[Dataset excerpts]
- Opening Delimiter -

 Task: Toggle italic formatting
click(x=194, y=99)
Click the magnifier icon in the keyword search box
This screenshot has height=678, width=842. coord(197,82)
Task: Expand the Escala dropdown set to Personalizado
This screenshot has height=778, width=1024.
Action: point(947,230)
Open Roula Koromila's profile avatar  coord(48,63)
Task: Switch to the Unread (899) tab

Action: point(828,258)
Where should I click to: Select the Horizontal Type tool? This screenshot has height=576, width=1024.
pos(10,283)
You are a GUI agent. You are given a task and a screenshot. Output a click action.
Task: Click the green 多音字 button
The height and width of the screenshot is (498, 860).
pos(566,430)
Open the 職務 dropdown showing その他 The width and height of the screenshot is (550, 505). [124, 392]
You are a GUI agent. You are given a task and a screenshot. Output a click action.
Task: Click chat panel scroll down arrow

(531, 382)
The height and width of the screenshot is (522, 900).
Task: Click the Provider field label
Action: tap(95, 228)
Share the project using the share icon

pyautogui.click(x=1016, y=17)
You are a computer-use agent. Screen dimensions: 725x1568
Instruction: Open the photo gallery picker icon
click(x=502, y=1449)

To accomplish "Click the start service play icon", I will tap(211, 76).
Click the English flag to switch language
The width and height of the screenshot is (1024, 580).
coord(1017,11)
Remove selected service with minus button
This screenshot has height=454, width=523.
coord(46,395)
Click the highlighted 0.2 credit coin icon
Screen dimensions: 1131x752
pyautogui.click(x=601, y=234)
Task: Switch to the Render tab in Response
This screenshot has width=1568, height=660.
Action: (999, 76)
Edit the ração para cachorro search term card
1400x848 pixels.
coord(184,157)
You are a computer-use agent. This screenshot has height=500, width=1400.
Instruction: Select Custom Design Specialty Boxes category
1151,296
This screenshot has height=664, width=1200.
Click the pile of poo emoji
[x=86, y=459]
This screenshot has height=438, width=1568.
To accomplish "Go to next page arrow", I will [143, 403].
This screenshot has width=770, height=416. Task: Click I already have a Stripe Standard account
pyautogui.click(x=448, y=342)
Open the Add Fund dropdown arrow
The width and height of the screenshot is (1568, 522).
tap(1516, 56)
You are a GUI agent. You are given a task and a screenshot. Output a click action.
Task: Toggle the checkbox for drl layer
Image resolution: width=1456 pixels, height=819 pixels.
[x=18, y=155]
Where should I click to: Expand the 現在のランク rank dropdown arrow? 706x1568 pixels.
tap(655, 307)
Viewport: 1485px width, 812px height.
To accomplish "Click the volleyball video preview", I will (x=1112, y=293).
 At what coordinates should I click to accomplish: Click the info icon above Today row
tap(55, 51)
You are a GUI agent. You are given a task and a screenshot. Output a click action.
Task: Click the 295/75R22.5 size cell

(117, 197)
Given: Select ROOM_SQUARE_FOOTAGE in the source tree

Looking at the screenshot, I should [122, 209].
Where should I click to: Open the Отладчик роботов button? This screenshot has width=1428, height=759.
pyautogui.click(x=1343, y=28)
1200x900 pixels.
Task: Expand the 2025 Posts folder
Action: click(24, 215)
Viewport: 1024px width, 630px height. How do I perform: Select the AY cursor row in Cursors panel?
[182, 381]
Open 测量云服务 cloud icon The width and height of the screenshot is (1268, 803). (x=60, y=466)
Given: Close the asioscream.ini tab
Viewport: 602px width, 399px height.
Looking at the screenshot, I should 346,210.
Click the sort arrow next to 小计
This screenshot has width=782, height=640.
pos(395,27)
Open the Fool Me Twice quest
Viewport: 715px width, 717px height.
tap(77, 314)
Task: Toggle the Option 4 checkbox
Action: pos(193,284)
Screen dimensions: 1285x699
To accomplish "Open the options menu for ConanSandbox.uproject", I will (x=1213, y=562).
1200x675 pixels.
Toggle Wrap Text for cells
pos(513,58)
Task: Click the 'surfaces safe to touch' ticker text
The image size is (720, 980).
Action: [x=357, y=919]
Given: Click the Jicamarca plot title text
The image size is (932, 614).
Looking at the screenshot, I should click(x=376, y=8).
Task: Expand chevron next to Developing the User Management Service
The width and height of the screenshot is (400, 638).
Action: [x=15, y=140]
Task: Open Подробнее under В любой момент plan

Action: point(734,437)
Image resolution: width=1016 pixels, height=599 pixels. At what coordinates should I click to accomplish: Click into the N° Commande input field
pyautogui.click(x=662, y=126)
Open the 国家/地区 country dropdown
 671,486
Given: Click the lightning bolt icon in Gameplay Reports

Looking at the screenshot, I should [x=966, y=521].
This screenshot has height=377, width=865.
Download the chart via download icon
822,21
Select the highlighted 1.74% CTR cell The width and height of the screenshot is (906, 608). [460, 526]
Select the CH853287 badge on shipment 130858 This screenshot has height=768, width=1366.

- Closing Delimiter -

### Problem requirements
Write the data out again in full. Match it word for word.

### Answer to the problem
 Task: Toggle italic formatting
click(x=194, y=99)
Click the magnifier icon in the keyword search box
This screenshot has height=678, width=842. coord(197,82)
Task: Expand the Escala dropdown set to Personalizado
This screenshot has height=778, width=1024.
Action: point(947,230)
Open Roula Koromila's profile avatar  coord(48,63)
Task: Switch to the Unread (899) tab

Action: point(828,258)
Where should I click to: Select the Horizontal Type tool? This screenshot has height=576, width=1024.
pos(10,283)
You are a GUI agent. You are given a task and a screenshot. Output a click action.
Task: Click the green 多音字 button
The height and width of the screenshot is (498, 860).
pos(566,430)
Open the 職務 dropdown showing その他 The width and height of the screenshot is (550, 505). [124, 392]
You are a GUI agent. You are given a task and a screenshot. Output a click action.
Task: Click chat panel scroll down arrow

(531, 382)
The height and width of the screenshot is (522, 900).
Task: Click the Provider field label
Action: tap(95, 228)
Share the project using the share icon

pyautogui.click(x=1016, y=17)
You are a computer-use agent. Screen dimensions: 725x1568
Instruction: Open the photo gallery picker icon
click(x=502, y=1449)

To accomplish "Click the start service play icon", I will tap(211, 76).
Click the English flag to switch language
The width and height of the screenshot is (1024, 580).
coord(1017,11)
Remove selected service with minus button
This screenshot has height=454, width=523.
coord(46,395)
Click the highlighted 0.2 credit coin icon
Screen dimensions: 1131x752
pyautogui.click(x=601, y=234)
Task: Switch to the Render tab in Response
This screenshot has width=1568, height=660.
Action: (999, 76)
Edit the ração para cachorro search term card
1400x848 pixels.
coord(184,157)
You are a computer-use agent. This screenshot has height=500, width=1400.
Instruction: Select Custom Design Specialty Boxes category
1151,296
This screenshot has height=664, width=1200.
Click the pile of poo emoji
[x=86, y=459]
This screenshot has height=438, width=1568.
To accomplish "Go to next page arrow", I will [143, 403].
This screenshot has width=770, height=416. Task: Click I already have a Stripe Standard account
pyautogui.click(x=448, y=342)
Open the Add Fund dropdown arrow
The width and height of the screenshot is (1568, 522).
tap(1516, 56)
You are a GUI agent. You are given a task and a screenshot. Output a click action.
Task: Toggle the checkbox for drl layer
Image resolution: width=1456 pixels, height=819 pixels.
[x=18, y=155]
Where should I click to: Expand the 現在のランク rank dropdown arrow? 706x1568 pixels.
tap(655, 307)
Viewport: 1485px width, 812px height.
To accomplish "Click the volleyball video preview", I will (x=1112, y=293).
 At what coordinates should I click to accomplish: Click the info icon above Today row
tap(55, 51)
You are a GUI agent. You are given a task and a screenshot. Output a click action.
Task: Click the 295/75R22.5 size cell

(117, 197)
Given: Select ROOM_SQUARE_FOOTAGE in the source tree

Looking at the screenshot, I should [122, 209].
Where should I click to: Open the Отладчик роботов button? This screenshot has width=1428, height=759.
pyautogui.click(x=1343, y=28)
1200x900 pixels.
Task: Expand the 2025 Posts folder
Action: click(24, 215)
Viewport: 1024px width, 630px height. How do I perform: Select the AY cursor row in Cursors panel?
[182, 381]
Open 测量云服务 cloud icon The width and height of the screenshot is (1268, 803). (x=60, y=466)
Given: Close the asioscream.ini tab
Viewport: 602px width, 399px height.
Looking at the screenshot, I should 346,210.
Click the sort arrow next to 小计
This screenshot has width=782, height=640.
pos(395,27)
Open the Fool Me Twice quest
Viewport: 715px width, 717px height.
tap(77, 314)
Task: Toggle the Option 4 checkbox
Action: pos(193,284)
Screen dimensions: 1285x699
To accomplish "Open the options menu for ConanSandbox.uproject", I will (x=1213, y=562).
1200x675 pixels.
Toggle Wrap Text for cells
pos(513,58)
Task: Click the 'surfaces safe to touch' ticker text
The image size is (720, 980).
Action: [x=357, y=919]
Given: Click the Jicamarca plot title text
The image size is (932, 614).
Looking at the screenshot, I should click(x=376, y=8).
Task: Expand chevron next to Developing the User Management Service
The width and height of the screenshot is (400, 638).
Action: [x=15, y=140]
Task: Open Подробнее under В любой момент plan

Action: point(734,437)
Image resolution: width=1016 pixels, height=599 pixels. At what coordinates should I click to accomplish: Click into the N° Commande input field
pyautogui.click(x=662, y=126)
Open the 国家/地区 country dropdown
 671,486
Given: Click the lightning bolt icon in Gameplay Reports

Looking at the screenshot, I should [x=966, y=521].
This screenshot has height=377, width=865.
Download the chart via download icon
822,21
Select the highlighted 1.74% CTR cell The width and height of the screenshot is (906, 608). [460, 526]
Select the CH853287 badge on shipment 130858 This screenshot has height=768, width=1366.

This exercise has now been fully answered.